I believe this bug, like bug 926838, will be resolved when we replace our FFT. Bug 926838 is where the FFT replacement is being discussed; so I'll ask for status there.
With all the dependent bugs landed, including bug 926838, the performance is still quite bad. Performance ranges from 3 to 4 times worse the Chrome. Let the demo run long enough and it occasionally stutters and crackles. My CPU is an Athlon II FX4 @ 2.8 GHz.
That should be Athlon II X4 -- in case anyone was paying attention. :-)
(In reply to IU from comment #33) > That should be Athlon II X4 -- in case anyone was paying attention. :-) Thanks for the info. There is a push right now on improving WebAudio performance so keep the feedback coming.
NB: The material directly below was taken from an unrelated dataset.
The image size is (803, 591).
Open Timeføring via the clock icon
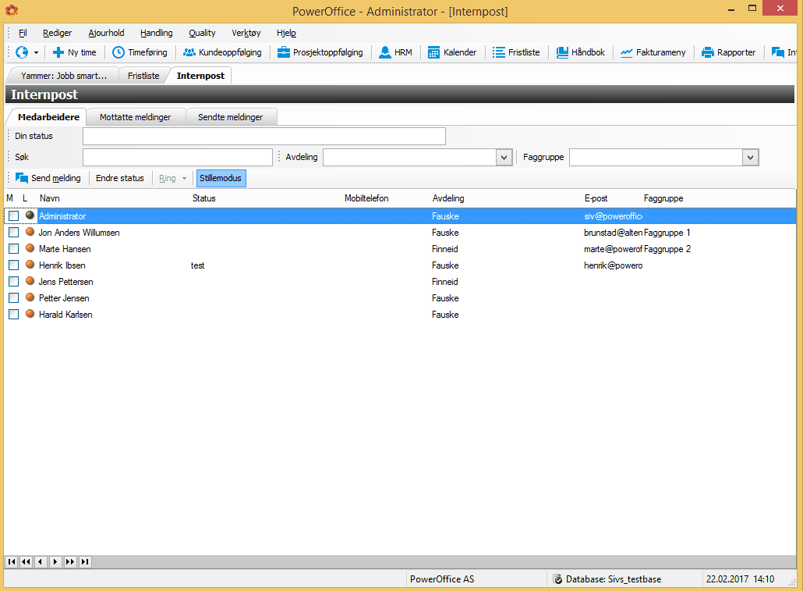(x=119, y=52)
Hi Paul, Karl -- Can you take a look at the demo using our latest code & improvements and assess where the remaining perf problems are for this? (Ref: comment 32) We've landed a number of perf improvements; so we should investigate asap why this demo is still having issues. Thanks.
(In reply to IU from comment #32) > With all the dependent bugs landed, including bug 926838, the performance is > still quite bad. Performance ranges from 3 to 4 times worse the Chrome. > > Let the demo run long enough and it occasionally stutters and crackles. > > My CPU is an Athlon II FX4 @ 2.8 GHz. This CPU is x86, we have just landed the optimizations for ARM. Bug 1157768 is about optimizing for x86, qDot recently picked it up.
Bug 974089 was a significant part of the issue here when I last looked. I'm keen to look into that again, but have some things to finish off this week.
(In reply to Paul Adenot (:padenot) from comment #36) > This CPU is x86, we have just landed the optimizations for ARM. Bug 1157768 > is about optimizing for x86, qDot recently picked it up. Performance still sucks with Bug 1157768 landed. Any other ideas?
It's not in nightly yet.
Are you sure? I have nightly with cset 38d03bf4616e.
Yeah maybe. In any case, we need the followup to bug 974089 (and I don't know if it's been filed) to really make this great.
Hey Paul -- just a reminder that you wanted to close this and open up new bugs for the smaller issues that still remain.
I'm just going to close this one, new bugs have been created to handle the issues this report found (1189562 in particular), and Karl is working on it. This bug is not particularly useful anymore. Thanks for reporting the issues, and make sure to follow 1189562 to stay informed.